Алекс взглянула на часы на изящном запястье. Похожие по форме на мужские, они смотрелись весьма экстравагантно.
— Пожалуй, мне пора. Большое спасибо, что приняли меня.
— Был очень рад с вами познакомиться, — ответил Уолтер спокойно. — Настраивайте тетю на лучшее, убедите ее в том, что бояться операции не следует. Пусть поменьше нервничает, больше бывает на свежем воздухе, пищу ест только здоровую.
Александра поднялась со стула.
— Я о ней позабочусь, обещаю.
Уолтер проводил ее до двери, пожал на прощание руку и пожелал всего хорошего.
Его голос еще долго звучал в ее ушах, заглушая шум вечернего Лондона, стук вагонных колес в метро, а также — как ни странно — подавляя тоску и боль, давным-давно прочно поселившиеся в ее сердце.
Было без четверти шесть, когда, затворив за Александрой дверь, Роберт вернулся за стол, открыл в компьютере файл с начатой статьей и пробежал написанное глазами. Сдать материал в редакцию журнала надлежало через три недели. Времени на его проработку и завершение оставалось предостаточно, но Роберт не любил спешки.

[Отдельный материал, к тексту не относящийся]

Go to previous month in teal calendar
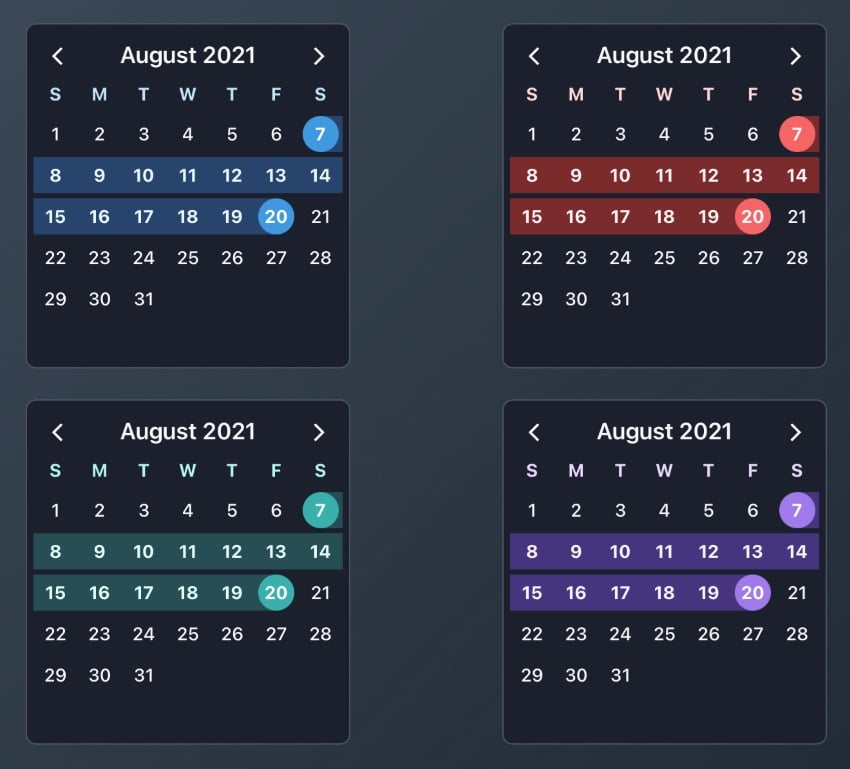The image size is (850, 769). [x=57, y=432]
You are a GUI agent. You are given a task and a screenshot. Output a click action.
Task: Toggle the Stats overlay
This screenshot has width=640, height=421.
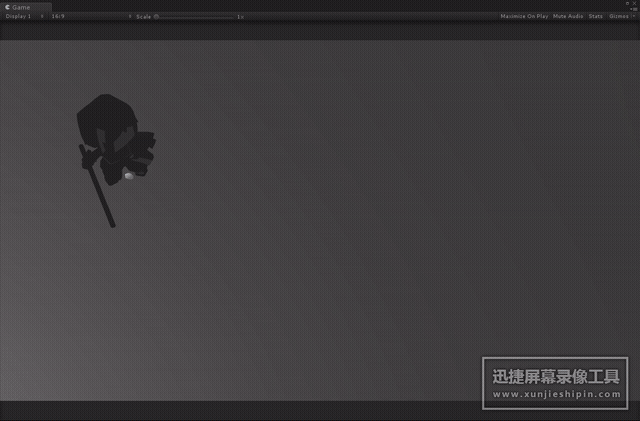[596, 16]
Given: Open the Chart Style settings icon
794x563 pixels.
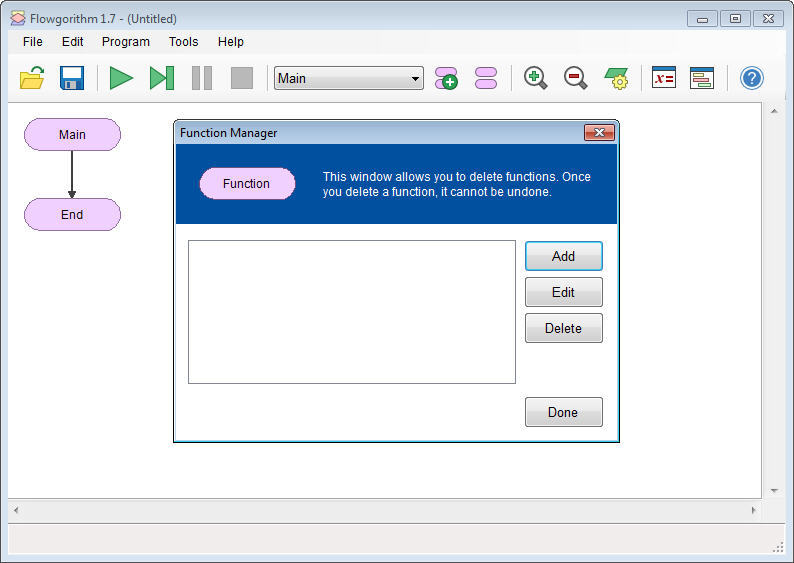Looking at the screenshot, I should (x=616, y=78).
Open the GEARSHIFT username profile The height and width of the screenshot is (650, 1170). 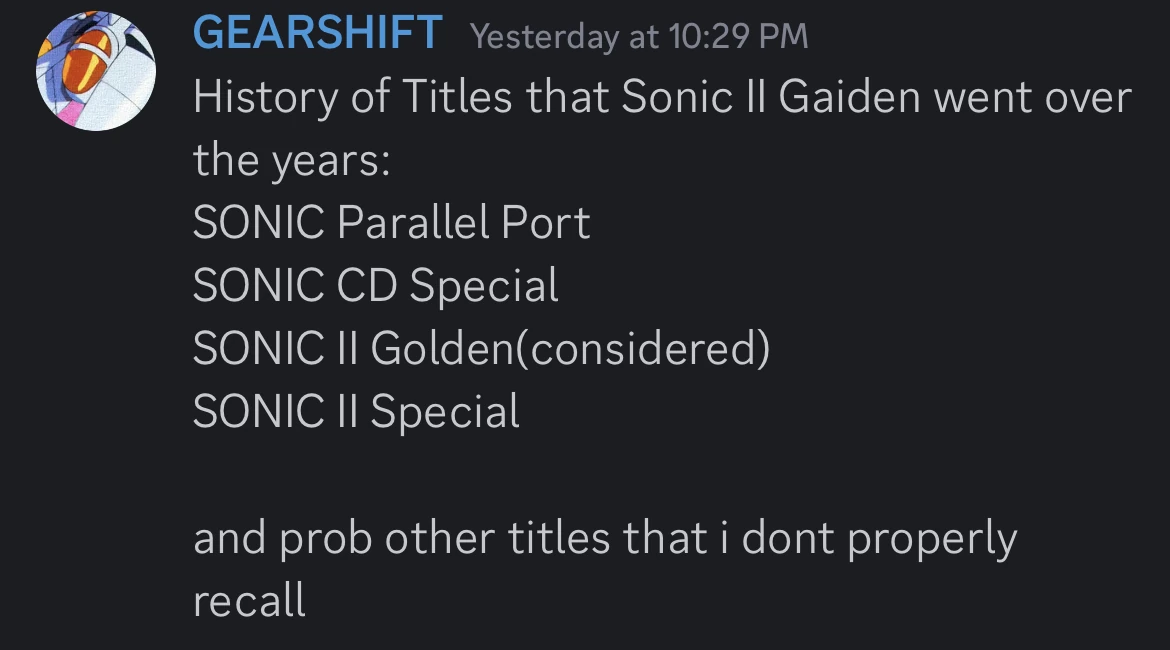point(317,33)
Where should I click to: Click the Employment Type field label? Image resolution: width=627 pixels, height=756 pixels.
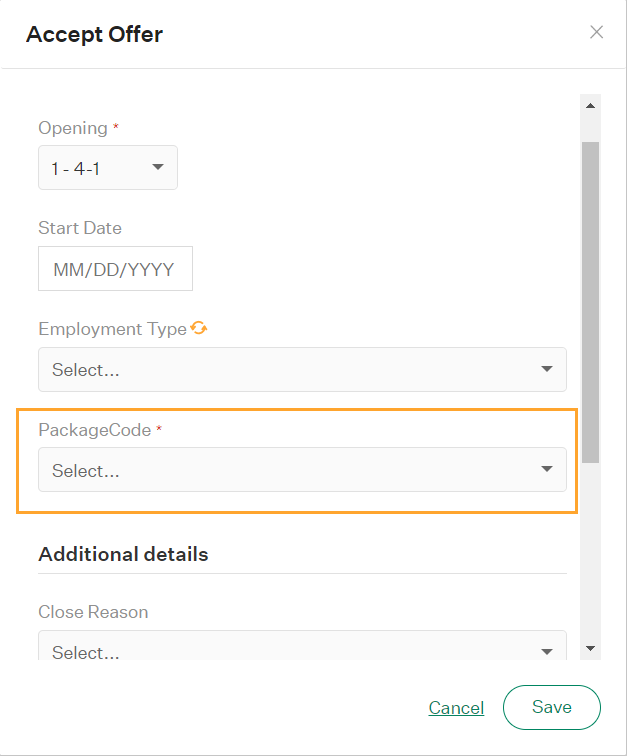(x=112, y=329)
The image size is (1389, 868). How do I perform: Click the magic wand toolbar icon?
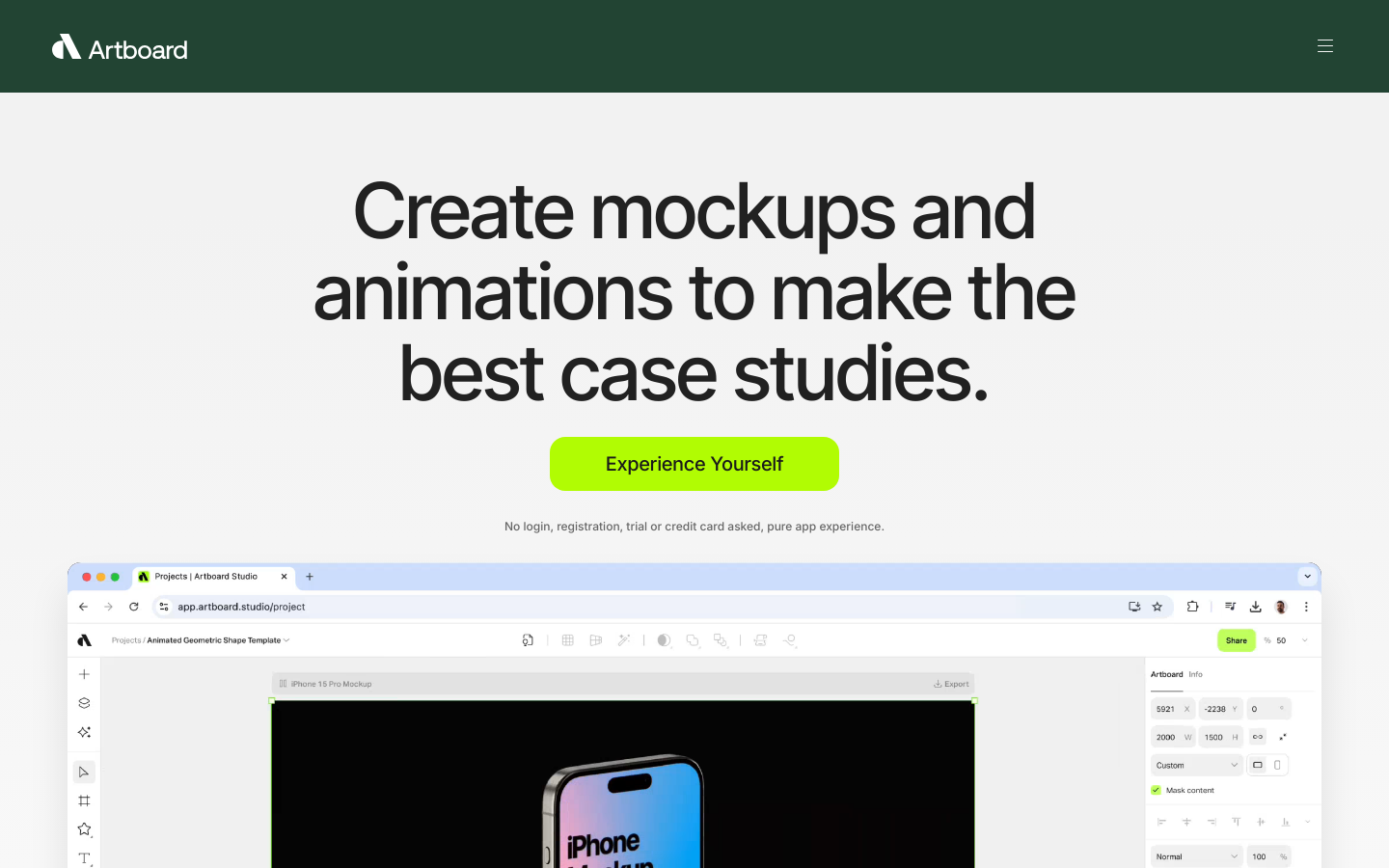pyautogui.click(x=624, y=640)
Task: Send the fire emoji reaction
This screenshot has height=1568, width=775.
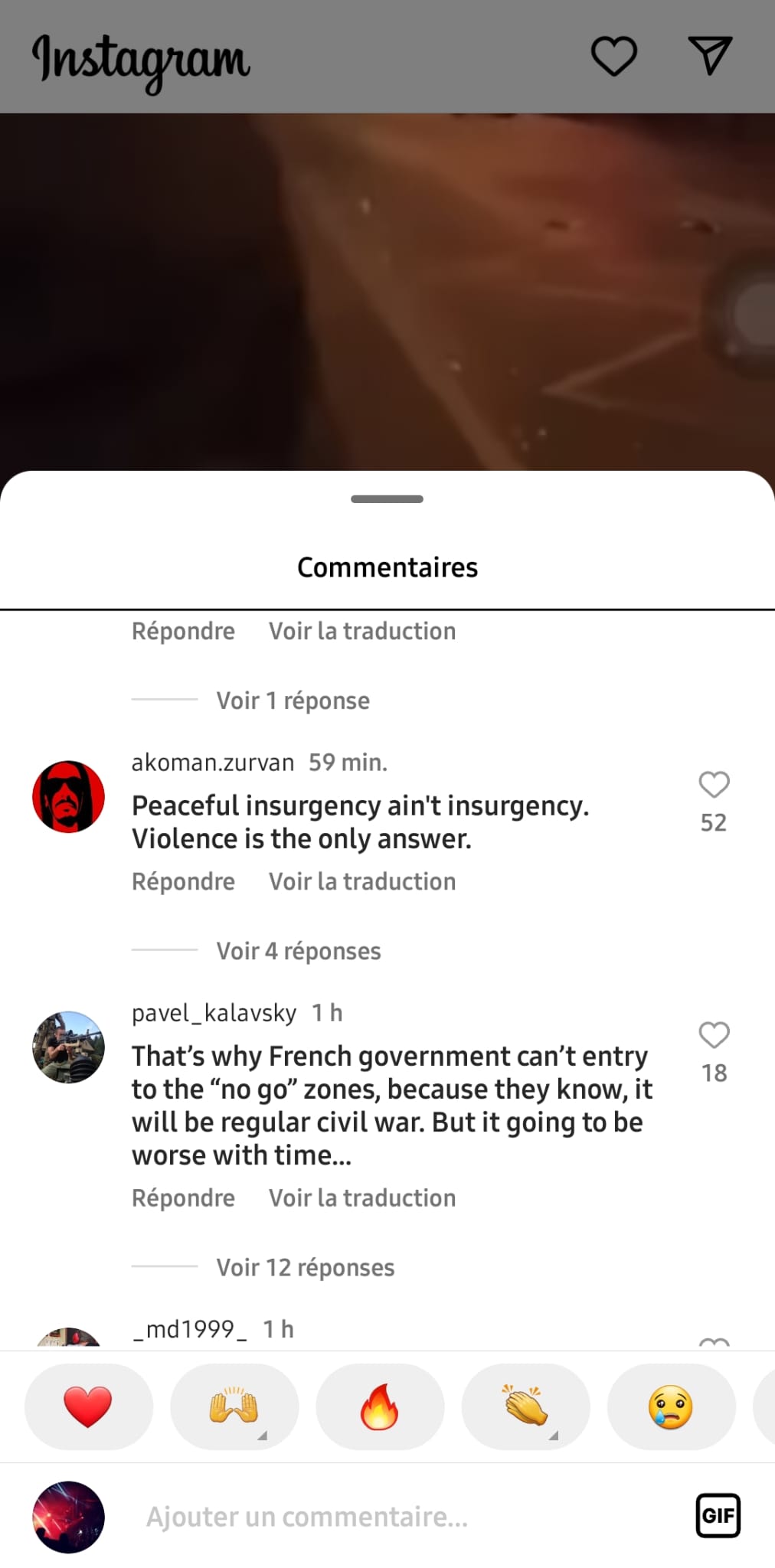Action: pyautogui.click(x=380, y=1406)
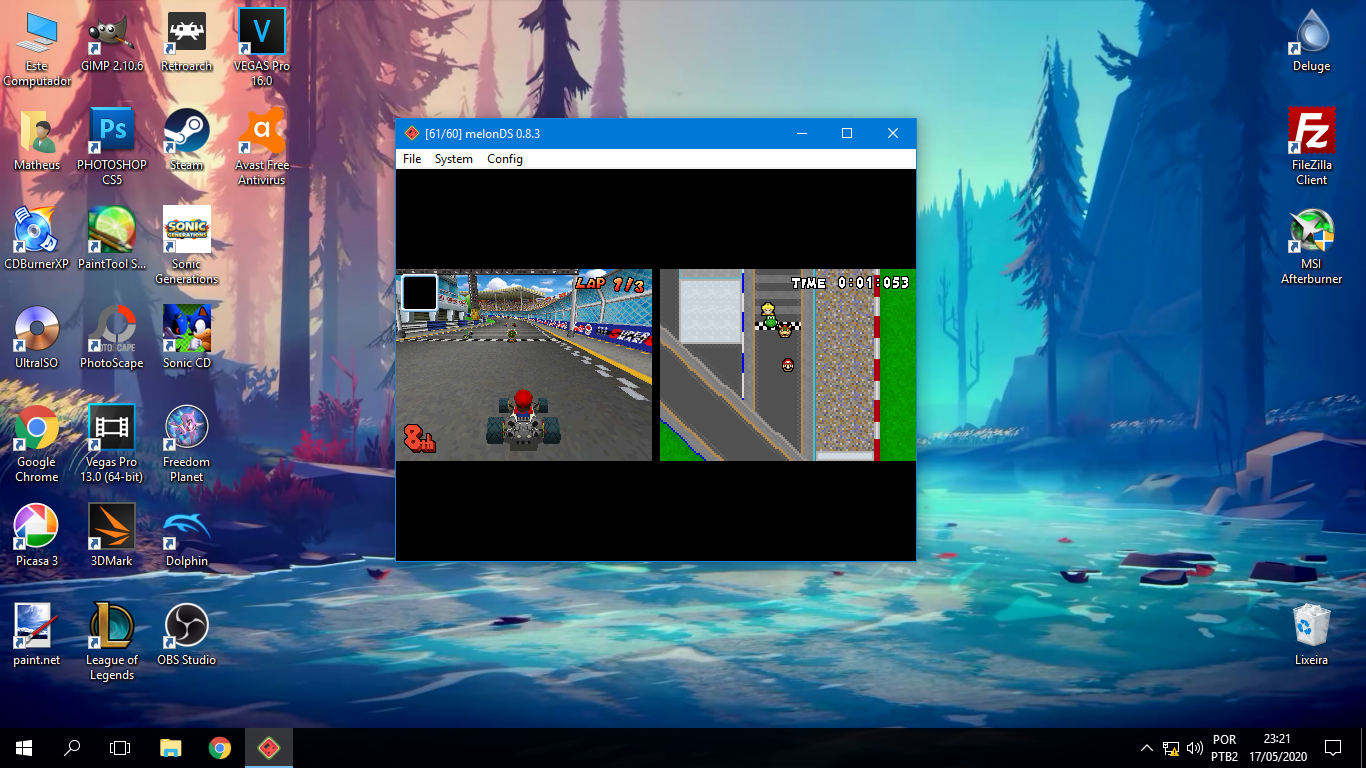This screenshot has height=768, width=1366.
Task: Open the System menu in melonDS
Action: click(x=453, y=158)
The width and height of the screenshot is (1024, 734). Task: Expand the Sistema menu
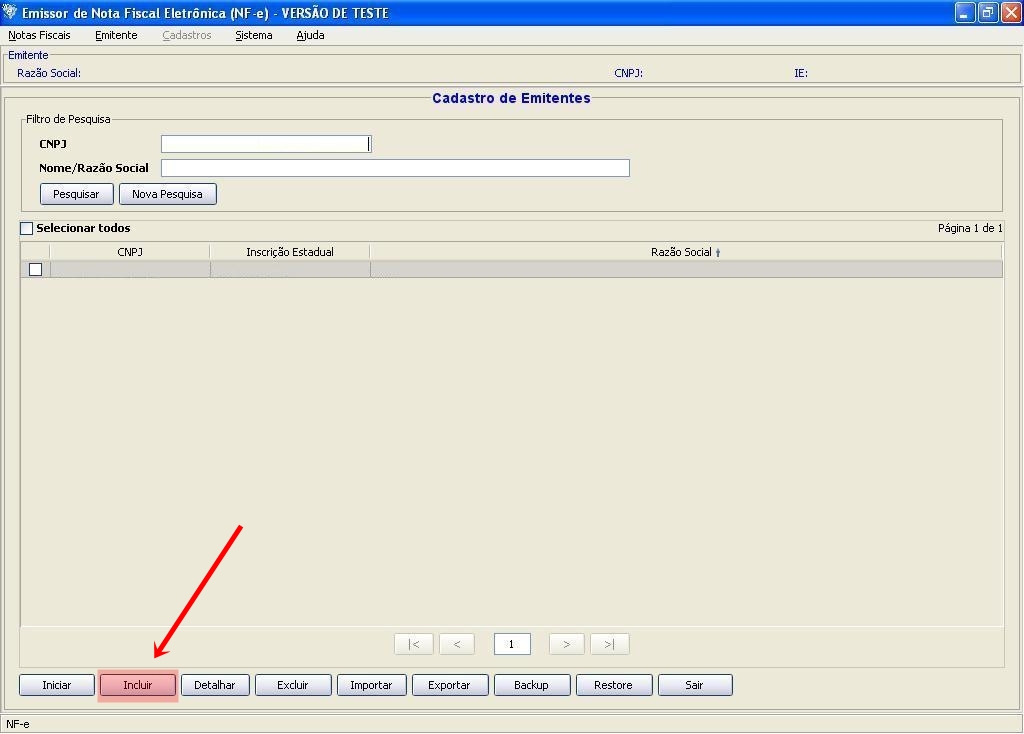(253, 35)
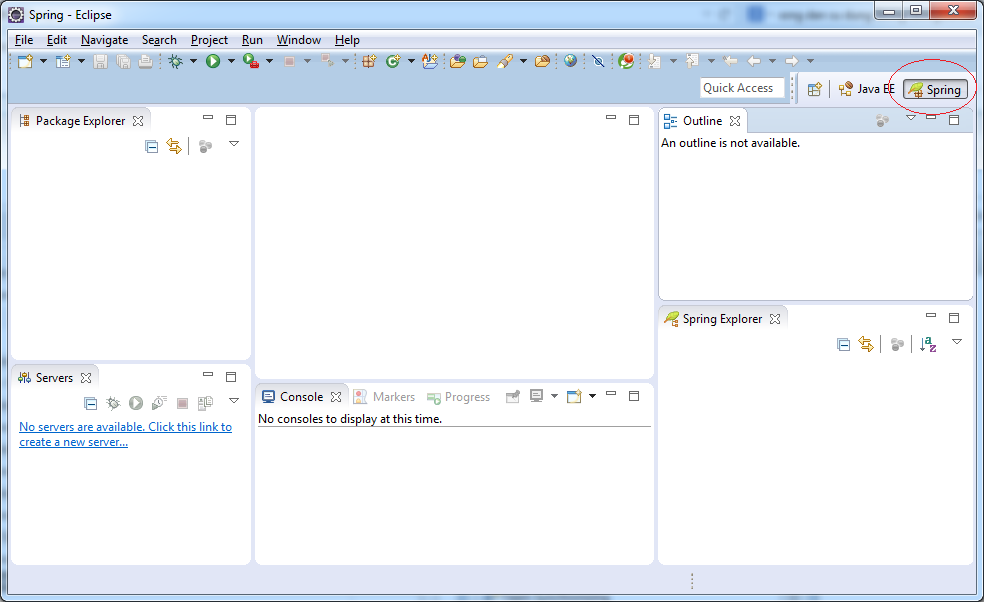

Он попытался собраться с мыслями, еще и еще раз прочел последнюю строчку, напряг мозг, но к продолжению статьи так и не приступил. Подходящие слова не шли на ум, фразы получались либо громоздкими, либо неточными. Промучившись с полчаса, он попросил Луизу сварить кофе и принял решение отложить статью до лучших времен.
В последние дни работы у него было слишком много. Вставать приходилось в шесть утра, ложиться не раньше полуночи.
Вообще-то он любил все, что делал: с удовольствием и интересом занимался наукой, с не меньшим рвением лечил пациентов. Каждая очередная победа приносила ни с чем не сравнимое удовлетворение, каждый излеченный больной доказывал, что его присутствие в этом мире не случайно.
Порой Уолтеру казалось, что его энергия неиссякаема. Но случалось и так, что хотелось забыть обо всех делах и дать себе передохнуть. Вот и в этот вечер он неожиданно ощутил страстное желание отвлечься мыслями от работы.
В дверь постучали, и в приоткрывшейся щели показалось хорошенькое личико Луизы.
— Мистер Уолтер, кофе готов, — сообщила она. — Принести его сейчас?
— Да, пожалуйста, — ответил Роберт, выключая компьютер. — Твой кофе просто волшебный, а мне как раз не мешает подкрепиться магией.
Луиза хихикнула и исчезла. А через минуту вернулась с чашечкой на миниатюрном керамическом подносе.
Глотнув бодрящего напитка, Роберт почувствовал прилив сил. Его губы, неизвестно отчего, растянулись в улыбке.
Сегодня к восьми вечера его ждали на ужин давние друзья родителей, семейство Хорс. Получив их приглашение три дня назад, он ответил, что очень занят и ничего не может обещать, поэтому имел полное право не являться к ним сегодня без всяких объяснений.
У четы Хорс было четверо дочерей. Две старшие давно вышли замуж и уже одарили мать с отцом внуками. Двадцатидвухлетняя Оливия — жизнерадостное, дерзкое смышленое создание — еще училась в колледже и доставляла родителям кучу проблем, посещая сомнительные заведения, общаясь с неформалами, молодежью непонятных для них убеждений и взглядов.
А Стелла, которой недавно исполнилось тридцать, работала библиотекарем и была полной противоположностью младшей сестры. Кроме работы, никуда не ходила, ни с кем не дружила, ничему не умела радоваться.